To make our tiny cloud we need two basic things from the hardware:
- A way to tell the infrastructure how to do a thing
- A way to give the infrastructure things to do it with
Said another way, we need to be able to:
- Flash programs to the ATtiny microcontrollers
- Communicate with those programs once they are running
To gain these abilities I'm planning to use an ATmega32U4, which is a microcontroller that has a USB interface and a good number of pins. But not quite a good enough number of pins, so I've thrown in two shift registers as well.
There are 16 ATtiny10 microcontrollers to a board. During programming the shift registers are used to hold a particular one of them in reset while the same two data and clock pins that are connected to all of the ATtinys are wiggled just so - as dictated by the Tiny Programming Interface specification - in order to flash that particular chip. All those not in reset will ignore the wiggles, so we can walk through the entire array by holding each one in reset in turn. This is kind of slow, but we're not planning on reflashing them all the time so we'll live with it.
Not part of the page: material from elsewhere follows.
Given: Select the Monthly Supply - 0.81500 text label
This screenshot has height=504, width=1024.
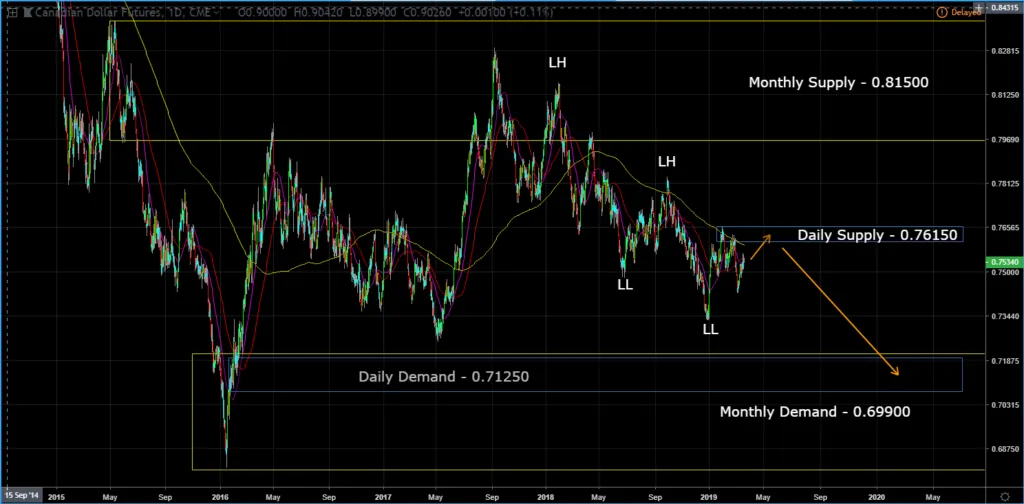Looking at the screenshot, I should (x=840, y=83).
Once the ATtinys are flashed we'll start shuffling serial data to and from them via ports B and D on the 32U4 (one half of the array per port so it takes 2 assembly instructions to grab the state). The 32U4 will accept packets over the USB bus that contain the index of an ATtiny and some data to send to it, and in reverse it will export packets distilled from the tortured screams of the ATtinys.
PCB design coming next!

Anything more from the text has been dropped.